1.一种神经细胞群体，其特征在于，所述细胞维持在EGF和FGF-2存在的条件下，所述细胞在一贴壁单层培养物中，所述细胞中至少80％是对称分裂的神经干细胞，不多于1％的细胞表达成熟的星形细胞、神经元或少突胶质细胞的标记物，所述神经干细胞不是来自人胚胎干细胞。

2.如权利要求1所述的神经细胞群体，其特征在于，所述群体中的神经干细胞的特征是它们表达标记物RC2、3CB2和BLBP。

3.如权利要求2所述的神经细胞群体，其特征在于，所述群体中神经干细胞的特征还在于它们表达以下蛋白中的至少一种：GLAST、Pax-6、神经前体细胞标记物干蛋白或波形蛋白、LewisX抗原、Musashi-1或凸素。

4.如权利要求2或3所述的神经细胞群体，其特征在于，所述群体中神经干细胞的特征还在于它们不表达以下蛋白中的至少一种：Oct4或Nanog。

5.如权利要求1至4中任一项所述的神经细胞群体，其特征在于，所述群体中的神经干细胞表达Sox-2并且不表达Sox-1。

6.如权利要求1至5中任一项所述的神经细胞群体，其特征在于，所述群体中神经干细胞不含编码癌基因的外源性核酸，或者其中所述神经干细胞不是永生化干细胞。

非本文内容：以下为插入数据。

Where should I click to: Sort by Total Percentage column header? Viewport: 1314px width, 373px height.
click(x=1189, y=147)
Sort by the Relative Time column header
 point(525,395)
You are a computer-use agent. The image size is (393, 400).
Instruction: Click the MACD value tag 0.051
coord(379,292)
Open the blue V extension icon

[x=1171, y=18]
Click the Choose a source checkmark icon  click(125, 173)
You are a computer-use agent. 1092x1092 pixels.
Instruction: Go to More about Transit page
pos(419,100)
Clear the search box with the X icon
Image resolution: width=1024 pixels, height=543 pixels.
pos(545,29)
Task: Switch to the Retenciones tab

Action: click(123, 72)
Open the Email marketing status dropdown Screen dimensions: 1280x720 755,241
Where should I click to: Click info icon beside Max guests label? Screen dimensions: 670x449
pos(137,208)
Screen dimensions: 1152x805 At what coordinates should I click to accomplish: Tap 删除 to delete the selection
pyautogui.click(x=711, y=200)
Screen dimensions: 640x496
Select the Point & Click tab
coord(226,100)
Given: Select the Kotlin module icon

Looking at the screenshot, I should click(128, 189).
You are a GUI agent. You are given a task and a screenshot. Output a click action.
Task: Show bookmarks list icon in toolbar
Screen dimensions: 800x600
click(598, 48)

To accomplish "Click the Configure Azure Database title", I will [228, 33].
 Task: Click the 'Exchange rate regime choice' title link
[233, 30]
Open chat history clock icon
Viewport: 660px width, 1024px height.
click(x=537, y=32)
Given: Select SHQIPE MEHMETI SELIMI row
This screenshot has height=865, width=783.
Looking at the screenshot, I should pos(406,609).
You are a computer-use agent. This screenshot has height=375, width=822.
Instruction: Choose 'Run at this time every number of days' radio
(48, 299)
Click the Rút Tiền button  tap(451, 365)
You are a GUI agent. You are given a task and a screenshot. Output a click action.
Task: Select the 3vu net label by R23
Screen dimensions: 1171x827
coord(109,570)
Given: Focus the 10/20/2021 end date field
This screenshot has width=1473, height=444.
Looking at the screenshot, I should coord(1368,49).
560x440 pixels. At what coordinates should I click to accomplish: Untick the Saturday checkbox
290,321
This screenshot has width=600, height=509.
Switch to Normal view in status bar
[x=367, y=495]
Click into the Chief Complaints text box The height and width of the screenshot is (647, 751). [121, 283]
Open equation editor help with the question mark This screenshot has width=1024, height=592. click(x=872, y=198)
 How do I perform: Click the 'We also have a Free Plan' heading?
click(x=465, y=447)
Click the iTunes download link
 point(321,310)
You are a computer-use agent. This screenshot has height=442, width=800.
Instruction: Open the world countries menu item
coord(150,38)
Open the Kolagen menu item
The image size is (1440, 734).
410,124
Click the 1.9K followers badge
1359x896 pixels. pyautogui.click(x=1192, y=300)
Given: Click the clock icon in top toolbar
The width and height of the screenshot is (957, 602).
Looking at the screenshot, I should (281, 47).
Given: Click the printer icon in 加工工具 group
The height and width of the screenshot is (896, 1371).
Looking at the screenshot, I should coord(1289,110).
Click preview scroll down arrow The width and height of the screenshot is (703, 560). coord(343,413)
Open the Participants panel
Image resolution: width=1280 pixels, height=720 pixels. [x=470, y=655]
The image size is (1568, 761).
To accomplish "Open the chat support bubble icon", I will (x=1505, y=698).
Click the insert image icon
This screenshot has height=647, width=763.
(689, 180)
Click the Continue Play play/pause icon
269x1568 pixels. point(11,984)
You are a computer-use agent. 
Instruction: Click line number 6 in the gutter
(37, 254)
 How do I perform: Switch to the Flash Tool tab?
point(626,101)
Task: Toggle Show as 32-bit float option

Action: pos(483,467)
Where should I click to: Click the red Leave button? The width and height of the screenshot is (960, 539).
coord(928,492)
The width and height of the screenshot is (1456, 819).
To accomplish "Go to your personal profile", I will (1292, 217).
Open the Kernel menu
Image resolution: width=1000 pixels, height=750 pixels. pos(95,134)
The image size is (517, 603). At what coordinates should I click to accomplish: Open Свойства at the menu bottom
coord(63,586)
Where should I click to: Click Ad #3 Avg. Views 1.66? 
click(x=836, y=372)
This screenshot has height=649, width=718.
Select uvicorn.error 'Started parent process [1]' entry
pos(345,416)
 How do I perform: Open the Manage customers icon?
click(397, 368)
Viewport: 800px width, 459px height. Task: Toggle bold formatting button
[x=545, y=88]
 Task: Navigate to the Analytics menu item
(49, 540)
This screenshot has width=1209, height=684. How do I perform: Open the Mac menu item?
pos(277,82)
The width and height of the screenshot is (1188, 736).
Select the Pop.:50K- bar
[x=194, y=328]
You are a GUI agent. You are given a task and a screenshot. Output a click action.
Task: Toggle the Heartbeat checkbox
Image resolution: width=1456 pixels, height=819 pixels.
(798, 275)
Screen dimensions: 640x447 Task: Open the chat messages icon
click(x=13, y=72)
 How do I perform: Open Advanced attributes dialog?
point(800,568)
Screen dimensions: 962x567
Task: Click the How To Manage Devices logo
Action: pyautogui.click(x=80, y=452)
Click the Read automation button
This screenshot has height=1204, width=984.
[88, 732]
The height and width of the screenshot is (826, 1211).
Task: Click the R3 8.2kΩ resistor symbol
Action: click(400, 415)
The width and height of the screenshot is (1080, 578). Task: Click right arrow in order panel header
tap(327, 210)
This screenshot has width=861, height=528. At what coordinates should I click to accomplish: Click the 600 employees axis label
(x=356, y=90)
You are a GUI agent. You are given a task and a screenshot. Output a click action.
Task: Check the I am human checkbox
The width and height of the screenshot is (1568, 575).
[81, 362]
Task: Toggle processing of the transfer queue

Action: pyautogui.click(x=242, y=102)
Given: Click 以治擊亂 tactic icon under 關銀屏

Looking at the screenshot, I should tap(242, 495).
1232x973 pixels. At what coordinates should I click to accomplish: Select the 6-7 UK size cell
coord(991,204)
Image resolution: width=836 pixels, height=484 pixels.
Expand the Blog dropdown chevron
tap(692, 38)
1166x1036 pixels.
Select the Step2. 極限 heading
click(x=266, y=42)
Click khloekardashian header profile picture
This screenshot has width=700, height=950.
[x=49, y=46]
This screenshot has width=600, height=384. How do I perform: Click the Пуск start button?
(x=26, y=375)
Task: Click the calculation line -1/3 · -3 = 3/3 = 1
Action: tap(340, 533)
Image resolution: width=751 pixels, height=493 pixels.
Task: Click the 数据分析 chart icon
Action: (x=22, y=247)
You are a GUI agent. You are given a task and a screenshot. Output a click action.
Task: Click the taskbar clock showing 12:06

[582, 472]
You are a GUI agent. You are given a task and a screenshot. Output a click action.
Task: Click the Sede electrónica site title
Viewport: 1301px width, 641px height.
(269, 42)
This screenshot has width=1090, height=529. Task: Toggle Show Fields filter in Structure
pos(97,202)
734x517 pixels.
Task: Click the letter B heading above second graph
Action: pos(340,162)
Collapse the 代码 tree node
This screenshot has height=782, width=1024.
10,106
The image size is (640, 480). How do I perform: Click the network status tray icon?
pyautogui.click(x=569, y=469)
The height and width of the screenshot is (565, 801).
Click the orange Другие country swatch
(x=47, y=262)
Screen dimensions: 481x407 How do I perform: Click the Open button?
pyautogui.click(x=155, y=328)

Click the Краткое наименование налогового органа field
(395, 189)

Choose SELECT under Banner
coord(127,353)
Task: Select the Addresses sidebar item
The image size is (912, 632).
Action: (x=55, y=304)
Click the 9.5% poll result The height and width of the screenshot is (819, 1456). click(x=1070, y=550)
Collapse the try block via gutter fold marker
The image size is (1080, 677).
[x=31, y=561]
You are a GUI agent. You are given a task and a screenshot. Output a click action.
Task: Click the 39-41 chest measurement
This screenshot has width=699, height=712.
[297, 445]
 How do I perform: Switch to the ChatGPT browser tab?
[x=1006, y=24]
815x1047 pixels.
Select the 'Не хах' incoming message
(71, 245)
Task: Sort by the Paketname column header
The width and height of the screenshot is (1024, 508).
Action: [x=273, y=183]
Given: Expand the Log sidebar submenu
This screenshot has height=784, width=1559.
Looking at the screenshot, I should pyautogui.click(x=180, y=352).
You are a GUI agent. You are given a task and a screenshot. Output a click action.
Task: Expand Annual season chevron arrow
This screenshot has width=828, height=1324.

7.一种神经干细胞系，所述细胞在EGF和FGF-2存在的条件下维持在一贴壁单层培养物中，其中，不多于1％的细胞表达成熟的星形细胞、神经元或少突胶质细胞的标记物，所述神经干细胞不是来自人胚胎干细胞。

8.一种包含神经干细胞、EGF和FGF-2的组合物，其特征在于，所述神经干细胞是贴壁单层培养物，组合物中至少80％的细胞是对称分裂的神经干细胞且不多于1％的细胞表达成熟的星形细胞、神经元或少突胶质细胞的标记物，所述神经干细胞不是来自人胚胎干细胞。

9.如权利要求8所述的组合物，其中至少90％所述细胞是对称分裂的神经干细胞。

10.一种权利要求1-6所述群体、权利要求7所述细胞系或权利要求8或9所述组合物中存在的神经干细胞在生产治疗神经变性疾病和脑损伤的制剂中的应用。